Apart from the rather sparse attendance, however, the show has been worth attending, and not just because I’ve been able to sit down with a few of our clients. There was the aforementioned Schneier presentation, which provided much food for thought (will be looking at Shapiro-Varian in more detail, in particular). The IBM press conference – using the term loosely, as they kept it very informal (a good thing b/c I’m in jeans) – discussed both the open client offering as well as a small horde of Power related news.

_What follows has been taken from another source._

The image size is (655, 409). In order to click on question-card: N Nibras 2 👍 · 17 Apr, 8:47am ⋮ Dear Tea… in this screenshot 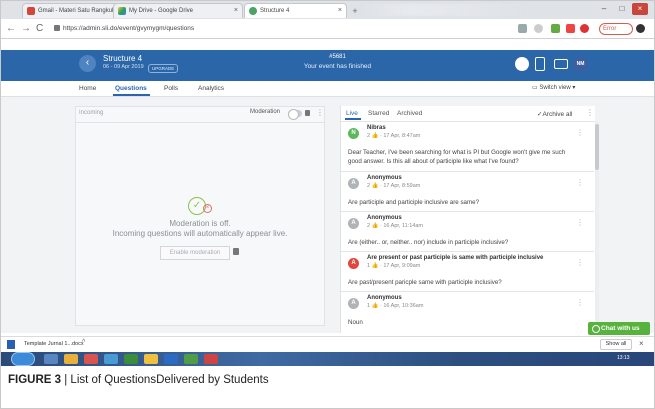, I will do `click(468, 147)`.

In answer to the question of ISV traction for Linux on Power, which I raised – although it’s only tangentially relevant – because the folks from Canonical have deprecated mainstream support for their own Power distribution, Scott Handy reported that better than 2500 ISVs were now supporting the non-x86 chip. Not bad. Not Debian, but not bad.
On a completely different subject, the morning session on virtualization was notable for the attendance of several end users looking for answers to some interesting infrastructure consolidation issues (for the record, I’m still very skeptical of the virtual appliance proposition). As I’ve already mentioned in my del.icio.us links, I’m more than a bit skeptical of the awareness numbers Forrester’s come up with regard to virtualization, but there’s still no question in my mind that vitualization is nearing the tipping point in certain market segments. Whatever your approach – native, para, or other – virtualization is likely to be a part of your computing production computing future, assuming it’s not already.
Thus ends the summaries of the sessions I’ve attended to date; the rest of the day has been spent primarily on gossip, eavesdropping, or eavesdropping on gossip. And as we all know that what happens at LinuxWorld stays at LinuxWorld, so I’ll close for the day.
Tomorrow’s schedule is early breakfast with the Port 25 gang, a meeting and a couple of sessions in the morning, and then off to Boston via Acela. In the meantime, I’m going to head downstairs and see if Coop or Luis have decided to hit the bar in advance of our dinner. If you’re in the Northeast and getting hammered with snow, sleet, ice, or an unidentified falling precipitation, please accept my apologies.